His quick pace brought the blood into his injuries, made the rope galls around his wrists sting and ache from where he had struggled against his bindings in the warehouse. Though he had dashed off a flippant line about the experience to his mother, he had barely had time to think about the incident at the warehouse since Jowan had rolled up late at the head of equally reluctant “reinforcements” and laughed at him for being outplayed.
The customs men stationed on the cannons had been coming round by then, commiserating with each other over the bad design of the cannon platforms and the strength of their headaches.
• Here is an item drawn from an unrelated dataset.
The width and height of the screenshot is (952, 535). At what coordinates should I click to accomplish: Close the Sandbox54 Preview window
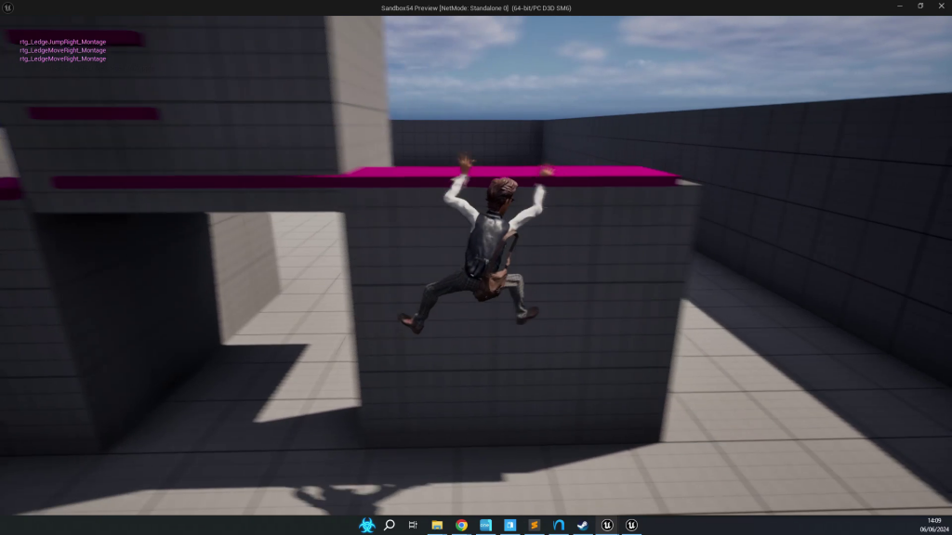941,7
But even they had been curiously phlegmatic about the incident. There had been no outrage or anger, only ruefulness as though this kind of thing was only to be expected.
“Don’t you care?” Perry had asked, as soon as he’d been cut free. Jowan’s co
ntinual smile, in the centre of all that open space where once there had been salvage, had irked him more than usual. “They made a fool of us.” He made a fool of me. “They may as well have announced in the town square that they have no respect for us, and that criminals may do what they please. It needs to be stopped!”
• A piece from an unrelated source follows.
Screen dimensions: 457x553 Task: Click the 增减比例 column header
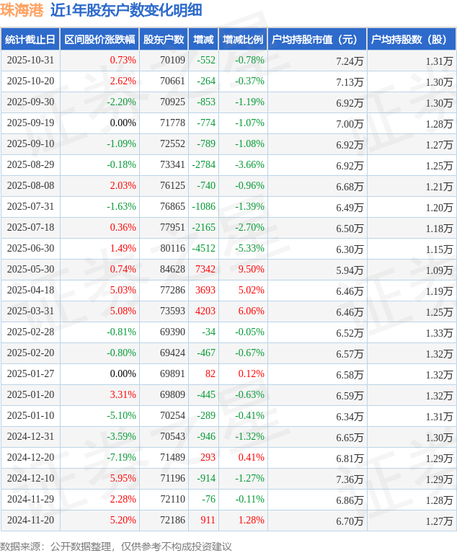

Jowan had given an easy shrug. “Wrack from the sea,” he’d said. “It don’t belong to customs, nor fine folk in London. We lost our bonuses for recovering it, but the wealth will come back to Porthkennack one way or another. It’s naught to lose your life or temper over.”
As Perry turned onto the narrow coastal path that would take him up the cliffs, he wondered if he should report the entire town to Lord Petersfield. The riding officers were apathetic to the point of collusion, and everyone he spoke to seemed to be implicated or at the very least supportive of the smuggling. It was hard being the only honest man in the service. Little surprise that Lazarus Quick was so sour, with even his own house servants against him.
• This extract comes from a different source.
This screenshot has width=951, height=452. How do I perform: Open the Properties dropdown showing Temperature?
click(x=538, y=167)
Did he know the poor people of Porthkennack were wishing murder on him? Should Perry tell him?
He rubbed at the hinges of his jaw, where the inevitable ache was building, trying to forestall the blossoming of full cranial pain. If wishes were horses, everyone would ride, and he had no desire to bring trouble to a homeless woman and her child. Mere jealousy was probably at the bottom of her words, and who could blame her for that?
The Angel and Eagle was a fine, whitewashed building, Tudor in style. The exposed beams were black with protective tar, and the times of the stagecoach were written over the arch into the stable courtyard.
A pump in the centre of the cobbled yard had a narrow bed of feverfew around it, the pungent lemon scent doing nothing to disguise the reek of horses. The stables themselves seemed clean—the tack hanging from the walls supple with oil, the mangers full and the piles of hay in each cell brown only at the edges.